On nous dénonce comme un malfaiteur, deux mois après cet article. Curieux, de la part de quelqu’un qui, en octobre 2013, s’était présenté à nous par téléphone en prononçant ces paroles : « Bravo, à toi tout seul tu en as fait dix fois plus que nous à dix. » (Nous ne sommes pas seul, mais peu importe.) Nous n’avions pas quémandé le moins du monde ce compliment, on nous l’a dit de but en blanc, et d’autre part nous n’en tirons pas de fierté particulière ; mais nous en avons pris note, et nous le rappelons maintenant à notre délateur, parce que ce ne sont pas les choses qu’on dit habituellement à un faussaire. Ces pdfs étaient déjà en ligne à l’époque et ils ne posaient visiblement pas de problème.
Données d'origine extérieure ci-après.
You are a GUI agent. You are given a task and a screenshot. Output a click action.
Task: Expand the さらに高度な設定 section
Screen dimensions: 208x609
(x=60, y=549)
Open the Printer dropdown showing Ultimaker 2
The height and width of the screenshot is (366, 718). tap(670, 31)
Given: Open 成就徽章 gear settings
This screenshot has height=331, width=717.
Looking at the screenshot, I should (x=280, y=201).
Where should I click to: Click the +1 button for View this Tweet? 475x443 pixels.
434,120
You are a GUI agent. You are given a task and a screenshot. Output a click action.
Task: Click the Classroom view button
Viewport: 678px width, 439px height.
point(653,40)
Maintenant la « fondation » veut les faire retirer pour nous punir, sans se soucier de punir également les lecteurs de Guénon, ni de fouler aux pieds les volontés de Guénon lui-même, qui voulait avant tout que son œuvre soit le plus disponible possible, libre de toute ingérence.
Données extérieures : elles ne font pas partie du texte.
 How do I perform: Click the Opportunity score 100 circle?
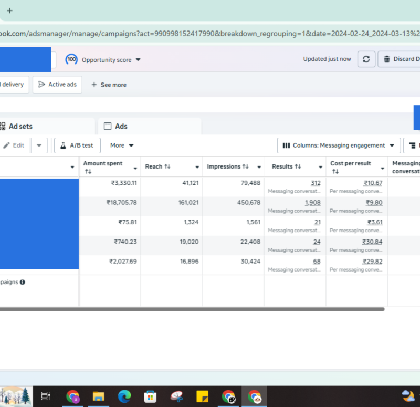click(x=71, y=60)
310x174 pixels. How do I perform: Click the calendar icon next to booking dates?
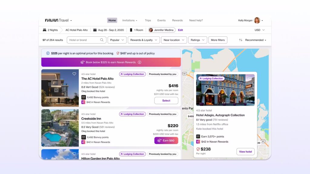pos(96,30)
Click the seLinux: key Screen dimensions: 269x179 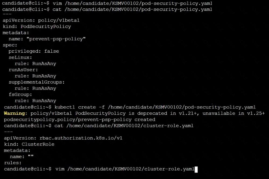click(20, 58)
En fait, j’expose simplement certaines vérités pour ceux, d’où qu’ils viennent, qui peuvent les comprendre plus ou moins complètement, et mon rôle doit se borner à cela.
René Guénon, correspondance à Victor Poucel, 14 juillet 1946.

Quant à la question de la rétribution, vous devez penser que je n’ai jamais eu l’idée de « gagner » avec ce que j’écris.
René Guénon, correspondance à Julius Evola, 21 novembre 1933.

Je souhaite, en tout cas, que vous n’ayez pas à cet égard des ennuis du même genre que les miens ; cette question des éditions me cause toujours bien des soucis. Que faire avec des gens qui font tous leurs efforts pour « enterrer » les livres, alors que, par contre, ils étalent complaisamment dans leur devanture toutes les publications qui me sont hostiles ? Je ne crois pas que cela se soit vu souvent, heureusement d’ailleurs ; il est vrai que cela se rattache étroitement à tout l’ensemble des étranges machinations dirigées contre moi…
René Guénon, correspondance à Luc Benoist, 30 avril 1933.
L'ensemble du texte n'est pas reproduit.